(TASK DESCRIPTION):
Copy word for word, please, the lines of the entries below running from the one containing "Expand the Créer un Project chevron" to the one containing "This screenshot has width=1512, height=787.", both ends included.

Pixel coordinate grounding data:
* * * *

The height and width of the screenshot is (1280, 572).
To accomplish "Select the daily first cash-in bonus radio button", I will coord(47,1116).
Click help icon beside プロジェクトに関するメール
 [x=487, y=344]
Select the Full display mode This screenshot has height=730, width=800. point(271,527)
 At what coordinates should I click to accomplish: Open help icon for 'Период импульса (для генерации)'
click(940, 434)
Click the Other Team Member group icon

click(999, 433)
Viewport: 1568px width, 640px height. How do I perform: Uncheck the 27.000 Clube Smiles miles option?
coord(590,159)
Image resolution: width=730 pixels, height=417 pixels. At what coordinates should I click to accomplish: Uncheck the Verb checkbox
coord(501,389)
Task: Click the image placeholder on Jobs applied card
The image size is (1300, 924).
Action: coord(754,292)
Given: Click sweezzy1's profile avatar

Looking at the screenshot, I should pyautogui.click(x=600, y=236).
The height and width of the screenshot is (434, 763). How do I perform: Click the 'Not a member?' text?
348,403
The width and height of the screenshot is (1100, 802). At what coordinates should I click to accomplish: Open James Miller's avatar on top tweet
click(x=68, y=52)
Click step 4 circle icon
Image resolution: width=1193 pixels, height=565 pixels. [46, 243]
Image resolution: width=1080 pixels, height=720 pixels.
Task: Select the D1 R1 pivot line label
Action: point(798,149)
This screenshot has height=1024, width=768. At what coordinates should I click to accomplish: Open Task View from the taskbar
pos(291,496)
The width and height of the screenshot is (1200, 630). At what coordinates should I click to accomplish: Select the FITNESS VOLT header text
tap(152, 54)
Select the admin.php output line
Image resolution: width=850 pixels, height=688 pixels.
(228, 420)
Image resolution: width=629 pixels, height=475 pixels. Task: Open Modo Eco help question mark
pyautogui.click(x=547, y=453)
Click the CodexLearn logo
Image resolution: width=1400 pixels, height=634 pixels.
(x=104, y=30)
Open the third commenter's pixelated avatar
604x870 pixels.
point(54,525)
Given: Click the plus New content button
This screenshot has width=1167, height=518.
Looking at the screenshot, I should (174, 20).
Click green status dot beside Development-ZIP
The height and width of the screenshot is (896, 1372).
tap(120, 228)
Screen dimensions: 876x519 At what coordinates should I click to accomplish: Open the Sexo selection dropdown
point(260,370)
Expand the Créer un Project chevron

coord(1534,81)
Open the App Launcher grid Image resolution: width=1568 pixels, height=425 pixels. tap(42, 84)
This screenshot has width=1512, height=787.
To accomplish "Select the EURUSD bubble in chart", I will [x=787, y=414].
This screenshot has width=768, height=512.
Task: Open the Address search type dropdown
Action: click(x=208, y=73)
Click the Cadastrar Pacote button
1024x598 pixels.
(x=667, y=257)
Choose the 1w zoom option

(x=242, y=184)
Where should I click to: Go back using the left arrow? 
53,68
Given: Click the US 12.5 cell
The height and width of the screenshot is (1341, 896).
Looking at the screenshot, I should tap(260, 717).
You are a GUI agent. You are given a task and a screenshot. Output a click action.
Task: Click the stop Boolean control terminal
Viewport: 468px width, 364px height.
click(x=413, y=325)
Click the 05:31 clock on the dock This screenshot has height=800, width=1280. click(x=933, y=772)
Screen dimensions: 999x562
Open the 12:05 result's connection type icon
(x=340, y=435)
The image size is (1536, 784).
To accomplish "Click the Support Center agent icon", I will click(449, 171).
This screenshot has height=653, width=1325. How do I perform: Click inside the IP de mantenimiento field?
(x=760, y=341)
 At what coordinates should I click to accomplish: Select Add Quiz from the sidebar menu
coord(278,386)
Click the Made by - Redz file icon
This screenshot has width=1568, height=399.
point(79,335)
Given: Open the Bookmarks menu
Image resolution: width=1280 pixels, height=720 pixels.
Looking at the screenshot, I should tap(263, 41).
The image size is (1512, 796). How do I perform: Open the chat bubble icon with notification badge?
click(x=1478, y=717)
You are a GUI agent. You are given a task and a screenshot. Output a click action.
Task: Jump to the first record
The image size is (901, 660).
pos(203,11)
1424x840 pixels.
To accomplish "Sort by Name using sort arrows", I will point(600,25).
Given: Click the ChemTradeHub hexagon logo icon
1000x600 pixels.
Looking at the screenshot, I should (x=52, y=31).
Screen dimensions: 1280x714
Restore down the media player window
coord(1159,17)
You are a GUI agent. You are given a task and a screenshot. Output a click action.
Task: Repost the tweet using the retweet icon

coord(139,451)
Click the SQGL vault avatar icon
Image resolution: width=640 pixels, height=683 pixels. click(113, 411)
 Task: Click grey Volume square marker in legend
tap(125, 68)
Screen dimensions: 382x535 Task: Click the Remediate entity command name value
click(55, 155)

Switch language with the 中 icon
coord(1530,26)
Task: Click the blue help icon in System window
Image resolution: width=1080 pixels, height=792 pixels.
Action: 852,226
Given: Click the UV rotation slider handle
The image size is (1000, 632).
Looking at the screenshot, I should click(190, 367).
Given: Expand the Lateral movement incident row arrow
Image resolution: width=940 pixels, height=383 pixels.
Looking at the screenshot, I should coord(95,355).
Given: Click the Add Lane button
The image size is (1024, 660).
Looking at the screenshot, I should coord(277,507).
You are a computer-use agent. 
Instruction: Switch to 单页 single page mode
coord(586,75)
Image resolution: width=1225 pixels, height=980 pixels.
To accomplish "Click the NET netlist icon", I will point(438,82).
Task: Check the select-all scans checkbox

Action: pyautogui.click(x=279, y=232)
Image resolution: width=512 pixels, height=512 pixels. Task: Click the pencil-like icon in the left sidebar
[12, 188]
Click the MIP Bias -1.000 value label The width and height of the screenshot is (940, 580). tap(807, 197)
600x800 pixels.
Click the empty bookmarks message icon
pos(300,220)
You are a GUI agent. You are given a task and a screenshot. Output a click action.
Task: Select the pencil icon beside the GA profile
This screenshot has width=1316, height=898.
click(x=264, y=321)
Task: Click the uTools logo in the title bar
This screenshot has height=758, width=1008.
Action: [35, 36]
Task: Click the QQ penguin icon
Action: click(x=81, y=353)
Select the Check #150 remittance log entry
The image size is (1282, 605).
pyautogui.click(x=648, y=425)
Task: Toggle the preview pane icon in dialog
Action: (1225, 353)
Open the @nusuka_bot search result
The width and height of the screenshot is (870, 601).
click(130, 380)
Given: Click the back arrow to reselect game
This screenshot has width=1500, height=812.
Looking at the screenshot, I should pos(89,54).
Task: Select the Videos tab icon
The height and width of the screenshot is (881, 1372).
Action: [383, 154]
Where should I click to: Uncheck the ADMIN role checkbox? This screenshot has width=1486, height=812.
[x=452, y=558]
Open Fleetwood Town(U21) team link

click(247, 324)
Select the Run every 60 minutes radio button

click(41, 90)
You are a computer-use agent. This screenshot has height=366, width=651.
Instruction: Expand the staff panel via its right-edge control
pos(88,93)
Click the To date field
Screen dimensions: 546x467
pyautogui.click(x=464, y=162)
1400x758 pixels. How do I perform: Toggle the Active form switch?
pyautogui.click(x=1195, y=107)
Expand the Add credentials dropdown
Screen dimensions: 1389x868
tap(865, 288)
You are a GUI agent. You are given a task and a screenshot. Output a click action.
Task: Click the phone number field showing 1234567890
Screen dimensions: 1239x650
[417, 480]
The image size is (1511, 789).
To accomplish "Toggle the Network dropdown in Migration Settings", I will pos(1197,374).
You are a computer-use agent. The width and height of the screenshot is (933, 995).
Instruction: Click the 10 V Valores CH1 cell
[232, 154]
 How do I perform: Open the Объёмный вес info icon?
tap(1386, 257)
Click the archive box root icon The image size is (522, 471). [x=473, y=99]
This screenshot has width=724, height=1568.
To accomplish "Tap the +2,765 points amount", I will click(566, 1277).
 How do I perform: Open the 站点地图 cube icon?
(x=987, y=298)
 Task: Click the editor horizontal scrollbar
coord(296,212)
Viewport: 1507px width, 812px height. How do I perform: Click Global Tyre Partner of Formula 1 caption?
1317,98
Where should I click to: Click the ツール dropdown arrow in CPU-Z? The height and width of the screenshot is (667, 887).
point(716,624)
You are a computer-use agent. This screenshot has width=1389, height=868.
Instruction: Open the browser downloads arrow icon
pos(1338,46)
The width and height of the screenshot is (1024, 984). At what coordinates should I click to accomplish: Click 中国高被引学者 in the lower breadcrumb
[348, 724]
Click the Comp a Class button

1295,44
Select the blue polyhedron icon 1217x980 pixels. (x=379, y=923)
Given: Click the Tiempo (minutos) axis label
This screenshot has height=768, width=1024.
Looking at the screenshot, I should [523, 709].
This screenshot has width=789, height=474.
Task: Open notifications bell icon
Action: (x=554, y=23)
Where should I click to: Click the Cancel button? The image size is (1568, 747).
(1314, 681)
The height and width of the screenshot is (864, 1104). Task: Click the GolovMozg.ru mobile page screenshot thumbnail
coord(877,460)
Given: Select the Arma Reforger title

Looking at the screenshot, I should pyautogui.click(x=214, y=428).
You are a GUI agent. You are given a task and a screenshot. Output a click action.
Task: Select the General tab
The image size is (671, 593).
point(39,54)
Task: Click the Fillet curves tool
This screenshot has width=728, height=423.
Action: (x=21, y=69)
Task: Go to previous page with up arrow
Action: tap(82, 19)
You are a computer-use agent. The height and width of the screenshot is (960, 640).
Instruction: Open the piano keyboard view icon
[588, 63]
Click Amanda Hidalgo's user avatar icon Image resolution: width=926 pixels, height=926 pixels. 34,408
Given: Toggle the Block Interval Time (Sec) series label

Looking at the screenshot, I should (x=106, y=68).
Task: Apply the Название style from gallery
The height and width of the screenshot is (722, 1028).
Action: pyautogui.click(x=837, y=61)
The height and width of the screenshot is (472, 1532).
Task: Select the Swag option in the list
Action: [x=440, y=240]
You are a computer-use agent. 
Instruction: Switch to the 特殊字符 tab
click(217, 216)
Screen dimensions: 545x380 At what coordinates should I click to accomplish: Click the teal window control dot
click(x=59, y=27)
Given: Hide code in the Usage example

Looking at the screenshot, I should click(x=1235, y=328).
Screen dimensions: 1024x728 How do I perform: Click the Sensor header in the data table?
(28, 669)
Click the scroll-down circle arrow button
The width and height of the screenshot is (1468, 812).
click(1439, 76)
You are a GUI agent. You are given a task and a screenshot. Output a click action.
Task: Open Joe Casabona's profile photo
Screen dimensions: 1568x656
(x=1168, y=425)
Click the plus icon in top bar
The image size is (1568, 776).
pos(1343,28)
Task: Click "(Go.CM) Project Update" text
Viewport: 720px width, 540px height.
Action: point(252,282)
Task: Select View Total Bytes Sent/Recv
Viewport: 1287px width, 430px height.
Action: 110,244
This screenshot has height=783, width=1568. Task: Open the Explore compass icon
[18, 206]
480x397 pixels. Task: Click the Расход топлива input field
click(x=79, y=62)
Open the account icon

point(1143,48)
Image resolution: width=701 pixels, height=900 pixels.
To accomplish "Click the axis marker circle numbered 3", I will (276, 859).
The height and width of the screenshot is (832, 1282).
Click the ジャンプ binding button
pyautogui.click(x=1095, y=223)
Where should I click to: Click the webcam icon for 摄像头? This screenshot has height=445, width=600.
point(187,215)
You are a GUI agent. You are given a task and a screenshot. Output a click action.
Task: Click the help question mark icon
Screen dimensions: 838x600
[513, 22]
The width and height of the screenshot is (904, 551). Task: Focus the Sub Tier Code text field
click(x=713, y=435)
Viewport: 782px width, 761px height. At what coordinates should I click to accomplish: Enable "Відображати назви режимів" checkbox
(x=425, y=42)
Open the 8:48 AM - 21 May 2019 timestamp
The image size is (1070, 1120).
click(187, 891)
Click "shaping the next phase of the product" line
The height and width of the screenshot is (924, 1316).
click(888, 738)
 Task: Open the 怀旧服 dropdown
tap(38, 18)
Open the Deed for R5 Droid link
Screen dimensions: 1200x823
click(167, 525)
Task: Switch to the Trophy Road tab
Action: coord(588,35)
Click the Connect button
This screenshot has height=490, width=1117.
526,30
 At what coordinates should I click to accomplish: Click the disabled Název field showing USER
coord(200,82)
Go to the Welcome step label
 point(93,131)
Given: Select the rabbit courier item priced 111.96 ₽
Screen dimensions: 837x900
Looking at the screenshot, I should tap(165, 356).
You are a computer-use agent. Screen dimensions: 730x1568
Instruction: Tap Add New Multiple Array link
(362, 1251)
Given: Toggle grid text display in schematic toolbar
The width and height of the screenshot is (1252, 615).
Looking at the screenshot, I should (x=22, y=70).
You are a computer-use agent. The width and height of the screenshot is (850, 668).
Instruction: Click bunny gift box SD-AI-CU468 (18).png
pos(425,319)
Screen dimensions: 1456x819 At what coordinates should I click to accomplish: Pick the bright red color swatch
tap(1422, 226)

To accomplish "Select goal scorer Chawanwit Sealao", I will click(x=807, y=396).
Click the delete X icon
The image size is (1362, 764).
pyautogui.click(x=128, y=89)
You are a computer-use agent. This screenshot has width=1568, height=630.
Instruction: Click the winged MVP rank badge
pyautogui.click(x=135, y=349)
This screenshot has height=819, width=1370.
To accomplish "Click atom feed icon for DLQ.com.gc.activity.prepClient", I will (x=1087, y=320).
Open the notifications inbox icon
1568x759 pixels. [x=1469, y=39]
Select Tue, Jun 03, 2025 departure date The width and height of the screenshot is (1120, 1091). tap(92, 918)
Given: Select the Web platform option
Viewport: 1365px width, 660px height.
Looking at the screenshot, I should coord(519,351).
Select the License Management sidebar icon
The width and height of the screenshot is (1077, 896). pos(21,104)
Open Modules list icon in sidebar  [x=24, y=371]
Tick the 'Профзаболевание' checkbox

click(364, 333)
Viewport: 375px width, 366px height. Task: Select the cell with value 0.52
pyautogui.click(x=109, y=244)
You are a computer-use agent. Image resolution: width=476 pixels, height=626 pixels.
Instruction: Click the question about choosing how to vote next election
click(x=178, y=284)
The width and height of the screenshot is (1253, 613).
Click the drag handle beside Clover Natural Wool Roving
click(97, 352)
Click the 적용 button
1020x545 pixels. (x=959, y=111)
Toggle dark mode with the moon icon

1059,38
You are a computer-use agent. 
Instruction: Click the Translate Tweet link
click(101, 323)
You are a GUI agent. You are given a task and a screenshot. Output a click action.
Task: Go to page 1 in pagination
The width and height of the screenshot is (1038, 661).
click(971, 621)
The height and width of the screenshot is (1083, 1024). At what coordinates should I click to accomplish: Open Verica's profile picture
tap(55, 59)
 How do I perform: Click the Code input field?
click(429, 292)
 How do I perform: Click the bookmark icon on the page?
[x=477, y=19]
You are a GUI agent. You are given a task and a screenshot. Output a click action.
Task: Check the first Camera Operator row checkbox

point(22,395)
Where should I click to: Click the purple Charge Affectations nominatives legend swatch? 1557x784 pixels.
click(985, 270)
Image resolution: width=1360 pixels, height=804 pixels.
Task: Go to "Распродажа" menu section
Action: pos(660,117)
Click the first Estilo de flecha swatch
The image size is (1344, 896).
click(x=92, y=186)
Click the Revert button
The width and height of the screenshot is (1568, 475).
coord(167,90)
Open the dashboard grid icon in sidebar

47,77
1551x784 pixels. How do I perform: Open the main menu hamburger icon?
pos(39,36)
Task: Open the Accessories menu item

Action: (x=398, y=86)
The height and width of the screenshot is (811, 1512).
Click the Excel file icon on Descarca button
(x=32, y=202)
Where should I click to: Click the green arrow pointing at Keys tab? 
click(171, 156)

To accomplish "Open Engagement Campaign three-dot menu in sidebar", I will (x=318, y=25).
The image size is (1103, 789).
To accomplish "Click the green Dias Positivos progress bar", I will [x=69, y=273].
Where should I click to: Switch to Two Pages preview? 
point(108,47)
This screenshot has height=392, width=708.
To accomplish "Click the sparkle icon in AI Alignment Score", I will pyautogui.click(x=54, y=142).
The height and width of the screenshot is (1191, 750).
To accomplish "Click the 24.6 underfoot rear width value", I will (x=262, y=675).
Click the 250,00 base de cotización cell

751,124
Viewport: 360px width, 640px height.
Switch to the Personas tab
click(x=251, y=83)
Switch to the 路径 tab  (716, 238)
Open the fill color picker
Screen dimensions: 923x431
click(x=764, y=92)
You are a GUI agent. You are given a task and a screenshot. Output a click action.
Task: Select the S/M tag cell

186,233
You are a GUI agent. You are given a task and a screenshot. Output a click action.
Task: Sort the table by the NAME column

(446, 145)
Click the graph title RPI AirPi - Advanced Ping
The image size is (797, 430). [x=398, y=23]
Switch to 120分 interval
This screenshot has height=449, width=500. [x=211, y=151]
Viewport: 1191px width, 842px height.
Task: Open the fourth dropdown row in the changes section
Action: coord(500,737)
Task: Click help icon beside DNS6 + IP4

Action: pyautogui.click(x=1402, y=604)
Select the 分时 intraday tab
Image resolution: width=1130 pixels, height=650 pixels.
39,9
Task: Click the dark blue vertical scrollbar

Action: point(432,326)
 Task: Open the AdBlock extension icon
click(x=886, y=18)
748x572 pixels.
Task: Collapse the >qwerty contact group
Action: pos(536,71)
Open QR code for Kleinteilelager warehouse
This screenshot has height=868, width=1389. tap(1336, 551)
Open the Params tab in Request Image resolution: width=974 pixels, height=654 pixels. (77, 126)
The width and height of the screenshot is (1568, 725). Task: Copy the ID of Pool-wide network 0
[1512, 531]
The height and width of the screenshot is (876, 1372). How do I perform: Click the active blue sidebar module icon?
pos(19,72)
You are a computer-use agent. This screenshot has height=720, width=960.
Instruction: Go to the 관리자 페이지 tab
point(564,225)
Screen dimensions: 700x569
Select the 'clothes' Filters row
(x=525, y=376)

* * * *

(RESPONSE FOR THIS EXERCISE):
Expand the Créer un Project chevron

coord(1534,81)
Open the App Launcher grid Image resolution: width=1568 pixels, height=425 pixels. tap(42, 84)
This screenshot has width=1512, height=787.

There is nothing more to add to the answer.